Ads Top

Creating a Sankey Funnel in Tableau


I’ve become fairy well-known in the Tableau community for my sankey templates, but everything I’ve created was based on the work of others ahead of me. In particular, Jeffrey Shaffer, who was the first to build a sankey in Tableau, and Olivier Catherin, who built upon Jeff’s work to create the polygon-based sankey that most of us use today. Of course, there are many others who have innovated with sankeys—Chris Love, Alexander Mou, Chris DeMartini, Ian Baldwin, and Merlijn Buit—but the work of Jeff and Olivier has been the basis of most of my templates. That being the case, I was thrilled to finally meet Olivier at the 2019 Tableau Conference and for all three of us to take a photo together.


Left to Right: Jeff, Olivier, Ken (Yes, it does appear that I have my eyes closed)

Olivier was even kind enough to bring us t-shirts and laptop stickers!


So, fresh off of spending some time with two fellow sankey-lovers, what better blog to write than one about a new type of sankey—what I’m calling a sankey funnel.

Sankey Funnel
So what is a sankey funnel? The idea first came from Terry Dehart and the Progress Bible team. He had used my multi-level sankey template to build something like this (I’m using some sample lead generation data, but the concept was the same).


While this wasn’t bad, what he really wanted was for the flows to end at appropriate spots. For example, after Rejection Reasons A, B, and C, the lead is dead, so there is no need to flow to the next step. So, ideally, we’d have something more like this:


The removes the visual clutter of the first version, making it much easier for us to focus on what’s happening as we flow from left to right. I’ve chosen the name “Sankey Funnel” because this sankey works in a similar fashion to a funnel chart, while allowing for a bit more detail about each phase.
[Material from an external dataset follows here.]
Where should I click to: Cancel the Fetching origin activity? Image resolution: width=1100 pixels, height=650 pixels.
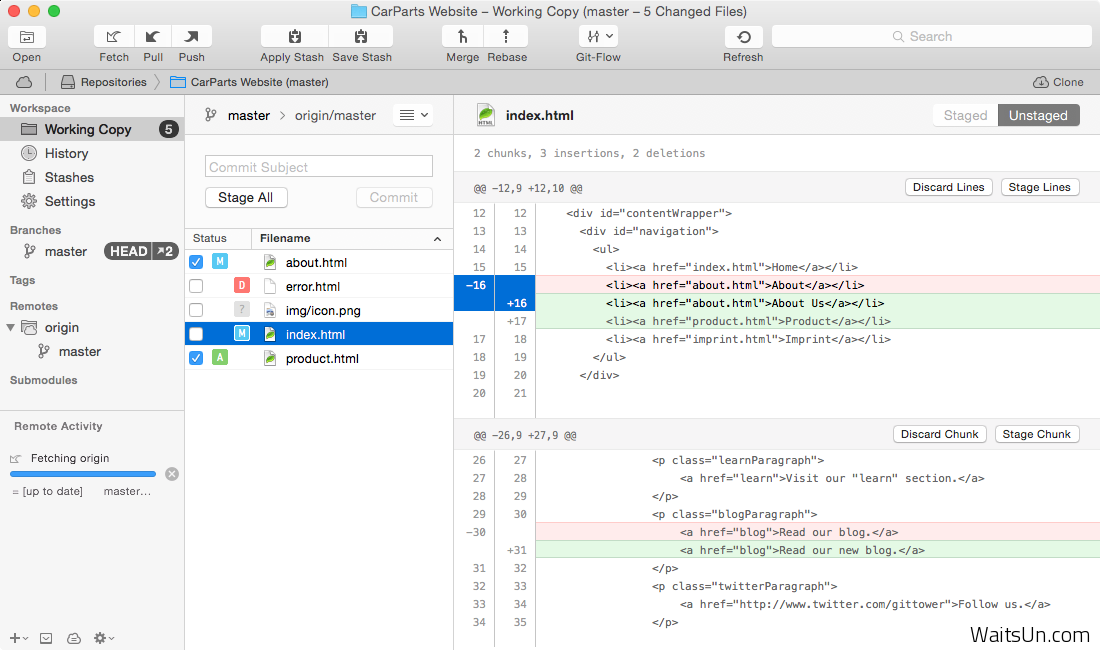click(x=172, y=474)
After working with Terry a bit, we were able to develop a method to hide the unnecessary flows and both he and I were happy. But since that time, I’ve gotten a number of additional requests for sankeys with this capability, so I decided to provide a new template, as well as explain how you can add this functionality to sankeys built using my prior templates.

Sankey Funnel Template
If you’d just like to plug-and-play your data, you can use my template. The Tableau template can be found here: Sankey Funnel Template. And the Excel data file is the same as used in my multi-level sankey template (the link above takes you to a list of files—you’ll want the one called Sankey Template Multi Level.xlsx). The key difference in how you use this template is that some of your “Step” values will be NULL. For instance, the data for the sankey shown above looks like this:


Notice that there are numerous blanks in the file. So, when you want the flow to stop (for example, after Rejection Reasons A, B, and C), you just leave the rest of the steps NULL (blank in Excel). Calculations within the Tableau template will then take care of the rest for you. Other than this, the process for using the template is exactly the same as the multi-level template (See the How to Use The Templates section of the multi-level sankey blog).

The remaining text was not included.